3.4.1.2. Homogeneous uniaxal anisotropy#
A homogeneous uniaxial anisotropy can be set using a triplet for the direction and a single constant. For a single crystal ferromagnetic sample would be like:
sample.Ku = 48e3 # in J/m^3
sample.e_u = [1, 0, 0] # along the x axis
Easy plane anisotropies can also be defined, by setting the anisotropy constant to negative value. An example for an xy easy plane would be:
sample.Ku = -20e3 # in J/m^3
sample.e_u = [0, 0, 1] # along the z axis
3.4.1.3. Spatial-dependent uniaxal anisotropy#
A spatial dependent uniaxial anisotropy can be defined by a list of triplets defining the
orientation at each node position and by a list of the constants. The template vectorfields in
tetrax.vectorfields
can be used to define spatial dependent vectorfields.
Here is an example for a radial uniaxial anisotropy with a homogeneous anisotropy constant:
sample.Ku1 = 2e4 #J/m^3
sample.e_u = tx.vectorfields.radial(sample.xyz,1)
The defined vectorfield of the uniaxial anisotropy can be visualized to check if the aimed
spatial dependence has been set or not. This can be done by the plot()
method.
For further details please check the provided example: Spatially dependent uniaxial anisotropy.
3.4.1.4. Cubic anisotropy#
A homogeneous cubic anisotropy can be defined by an anisotropy constant Kc1 and two triplets defining the orientation of the easy axes (the third axis will be automatically calculated as the cross product of the other two). The higher order term is not yet included.

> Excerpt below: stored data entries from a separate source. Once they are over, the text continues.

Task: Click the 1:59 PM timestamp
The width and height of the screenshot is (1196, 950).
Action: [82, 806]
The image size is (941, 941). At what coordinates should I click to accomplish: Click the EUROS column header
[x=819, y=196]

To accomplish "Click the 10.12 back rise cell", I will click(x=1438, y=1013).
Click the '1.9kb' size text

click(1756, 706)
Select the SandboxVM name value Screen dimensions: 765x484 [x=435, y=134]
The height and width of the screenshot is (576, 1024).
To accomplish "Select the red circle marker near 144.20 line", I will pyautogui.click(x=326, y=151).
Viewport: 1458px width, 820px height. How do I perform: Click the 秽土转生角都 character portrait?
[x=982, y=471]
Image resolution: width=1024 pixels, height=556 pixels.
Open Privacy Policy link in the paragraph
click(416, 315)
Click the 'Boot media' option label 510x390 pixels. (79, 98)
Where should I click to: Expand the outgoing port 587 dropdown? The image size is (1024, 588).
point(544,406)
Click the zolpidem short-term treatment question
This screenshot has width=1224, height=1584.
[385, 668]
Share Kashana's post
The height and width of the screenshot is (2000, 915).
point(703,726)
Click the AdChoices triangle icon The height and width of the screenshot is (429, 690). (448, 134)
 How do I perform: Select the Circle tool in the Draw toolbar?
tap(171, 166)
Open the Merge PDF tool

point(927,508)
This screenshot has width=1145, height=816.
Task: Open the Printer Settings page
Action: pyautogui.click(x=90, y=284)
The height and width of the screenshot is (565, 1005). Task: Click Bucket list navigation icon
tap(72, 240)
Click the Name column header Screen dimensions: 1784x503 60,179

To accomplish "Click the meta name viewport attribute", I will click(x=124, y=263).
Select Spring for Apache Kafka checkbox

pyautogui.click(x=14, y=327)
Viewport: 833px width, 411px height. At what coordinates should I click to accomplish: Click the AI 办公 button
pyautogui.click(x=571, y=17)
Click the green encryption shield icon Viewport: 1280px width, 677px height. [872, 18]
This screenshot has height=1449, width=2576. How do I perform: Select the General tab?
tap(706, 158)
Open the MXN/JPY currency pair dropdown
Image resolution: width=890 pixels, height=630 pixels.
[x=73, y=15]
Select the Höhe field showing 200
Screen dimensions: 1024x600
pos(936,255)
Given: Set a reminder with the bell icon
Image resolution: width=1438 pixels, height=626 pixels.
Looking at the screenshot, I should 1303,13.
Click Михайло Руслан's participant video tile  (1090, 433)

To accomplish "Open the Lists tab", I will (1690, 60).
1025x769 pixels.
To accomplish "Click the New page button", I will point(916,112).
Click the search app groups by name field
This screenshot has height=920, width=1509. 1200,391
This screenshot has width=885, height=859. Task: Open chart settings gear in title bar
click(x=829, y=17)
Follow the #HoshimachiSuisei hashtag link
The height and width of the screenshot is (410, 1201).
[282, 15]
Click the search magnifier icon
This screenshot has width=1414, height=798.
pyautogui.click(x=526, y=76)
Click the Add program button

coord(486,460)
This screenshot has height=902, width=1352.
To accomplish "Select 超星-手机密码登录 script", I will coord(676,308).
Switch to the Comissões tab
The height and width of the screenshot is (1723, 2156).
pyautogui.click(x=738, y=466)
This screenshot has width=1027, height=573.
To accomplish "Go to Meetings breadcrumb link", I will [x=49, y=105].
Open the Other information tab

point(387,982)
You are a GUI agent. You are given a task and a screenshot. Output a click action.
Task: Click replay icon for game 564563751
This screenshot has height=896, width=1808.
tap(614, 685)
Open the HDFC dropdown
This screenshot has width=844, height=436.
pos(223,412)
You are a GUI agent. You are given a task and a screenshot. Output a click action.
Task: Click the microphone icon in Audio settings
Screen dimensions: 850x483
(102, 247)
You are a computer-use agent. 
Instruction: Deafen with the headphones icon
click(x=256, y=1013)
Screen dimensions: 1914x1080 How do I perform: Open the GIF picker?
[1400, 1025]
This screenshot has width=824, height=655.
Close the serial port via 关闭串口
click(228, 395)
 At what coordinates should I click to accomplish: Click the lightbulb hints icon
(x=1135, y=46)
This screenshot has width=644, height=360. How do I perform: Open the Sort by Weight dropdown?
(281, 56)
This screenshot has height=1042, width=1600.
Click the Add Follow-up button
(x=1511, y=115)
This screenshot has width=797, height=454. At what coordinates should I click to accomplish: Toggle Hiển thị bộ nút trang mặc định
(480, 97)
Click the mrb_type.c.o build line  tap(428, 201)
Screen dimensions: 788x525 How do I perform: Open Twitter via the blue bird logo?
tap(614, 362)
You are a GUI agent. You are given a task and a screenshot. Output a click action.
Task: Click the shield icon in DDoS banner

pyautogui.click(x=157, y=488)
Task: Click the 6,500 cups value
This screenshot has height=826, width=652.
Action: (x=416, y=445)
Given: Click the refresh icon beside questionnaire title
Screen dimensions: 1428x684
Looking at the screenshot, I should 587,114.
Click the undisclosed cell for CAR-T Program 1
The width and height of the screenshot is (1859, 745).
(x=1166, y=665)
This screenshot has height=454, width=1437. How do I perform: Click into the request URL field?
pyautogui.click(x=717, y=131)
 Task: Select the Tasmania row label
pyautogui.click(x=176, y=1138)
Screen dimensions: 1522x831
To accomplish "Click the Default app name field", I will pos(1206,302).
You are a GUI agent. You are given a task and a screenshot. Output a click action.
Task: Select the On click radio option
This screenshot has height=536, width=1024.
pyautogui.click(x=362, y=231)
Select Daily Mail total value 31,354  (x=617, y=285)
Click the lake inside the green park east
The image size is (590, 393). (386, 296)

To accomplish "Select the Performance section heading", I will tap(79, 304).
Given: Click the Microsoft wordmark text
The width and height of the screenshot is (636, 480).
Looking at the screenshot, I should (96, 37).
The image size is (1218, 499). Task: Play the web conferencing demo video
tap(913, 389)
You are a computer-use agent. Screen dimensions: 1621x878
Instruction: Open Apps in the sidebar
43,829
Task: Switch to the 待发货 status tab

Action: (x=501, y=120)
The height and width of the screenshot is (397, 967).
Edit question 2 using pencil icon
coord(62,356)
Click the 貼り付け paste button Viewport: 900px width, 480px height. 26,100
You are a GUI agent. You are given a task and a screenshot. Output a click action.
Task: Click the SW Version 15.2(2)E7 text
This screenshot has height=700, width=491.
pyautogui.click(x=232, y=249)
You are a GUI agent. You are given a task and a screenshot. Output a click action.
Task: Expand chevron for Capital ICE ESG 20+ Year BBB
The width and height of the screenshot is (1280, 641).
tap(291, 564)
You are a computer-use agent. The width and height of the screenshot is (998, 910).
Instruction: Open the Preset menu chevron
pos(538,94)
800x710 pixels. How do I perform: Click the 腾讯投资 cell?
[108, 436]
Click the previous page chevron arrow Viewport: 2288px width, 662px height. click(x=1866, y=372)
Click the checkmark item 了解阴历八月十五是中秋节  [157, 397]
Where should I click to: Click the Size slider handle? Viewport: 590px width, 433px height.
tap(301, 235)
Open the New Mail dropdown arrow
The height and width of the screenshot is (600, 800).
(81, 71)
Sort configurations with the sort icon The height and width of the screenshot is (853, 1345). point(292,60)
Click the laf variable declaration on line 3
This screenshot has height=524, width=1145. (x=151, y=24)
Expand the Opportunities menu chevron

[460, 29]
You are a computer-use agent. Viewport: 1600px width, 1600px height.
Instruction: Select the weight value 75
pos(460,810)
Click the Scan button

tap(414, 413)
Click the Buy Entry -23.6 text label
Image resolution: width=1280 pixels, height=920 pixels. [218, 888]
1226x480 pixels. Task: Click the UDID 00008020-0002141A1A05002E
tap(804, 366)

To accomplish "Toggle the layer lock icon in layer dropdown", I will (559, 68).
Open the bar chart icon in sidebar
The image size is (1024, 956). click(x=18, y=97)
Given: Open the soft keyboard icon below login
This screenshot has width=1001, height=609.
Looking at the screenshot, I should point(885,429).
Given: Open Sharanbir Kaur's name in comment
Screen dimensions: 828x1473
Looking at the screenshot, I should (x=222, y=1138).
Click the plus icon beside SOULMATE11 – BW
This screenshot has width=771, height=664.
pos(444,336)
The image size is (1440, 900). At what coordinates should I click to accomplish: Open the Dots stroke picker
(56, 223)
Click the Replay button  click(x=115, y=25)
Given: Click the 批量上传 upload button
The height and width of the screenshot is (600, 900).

Here is an example for a cubic anisotropy with axes along the (100) directions, typical for iron (Fe):
sample.Kc1 = 48e3 #J/m^3
sample.v1Kc = (1,0,0)
sample.v2Kc = (0,1,0)
For further details please check the provided example: Cubic anisotropy.
3.4.1.5. Interlayer exchange#
Bilinear interlayer-exchange interaction can be used, implemented for layered systems only. The bilinear term can be set using the J1 constant (in J/m^). The constant can also have different values between different layers in a multilayered sample, by supplying a list of values.
Example for bilayers:
sample = tx.create_sample(geometry="layer", name="bilayer_iec")
sample.J1 = -3e-4
mesh = tx.geometries.bilayer_line_trace(20,20,2,1)
Example for multilayers consisting of 3 magnetic layers and 2 non-magnetic spacers: - antiferromagnetic coupling between the first two layers and ferromagnetic coupling between the second and the third layer
sample = tx.create_sample(geometry="layer", name="trilayer_iec")
sample.J1 = [-3e-4,1e-3]
mesh = tx.geometries.multilayer_line_trace([50,20,10],[2,1],[5,5,5])
For further details please check the provided example: ../examples/AFM_bilayers.
3.4.2. Antiferromagnetic samples#
Warning
As of version 1.3.0 antiferromagnetic samples are implemented, but not fully tested. Therefore, we do not supply any documentation yet. Use on your own risk (and tell us your experiences).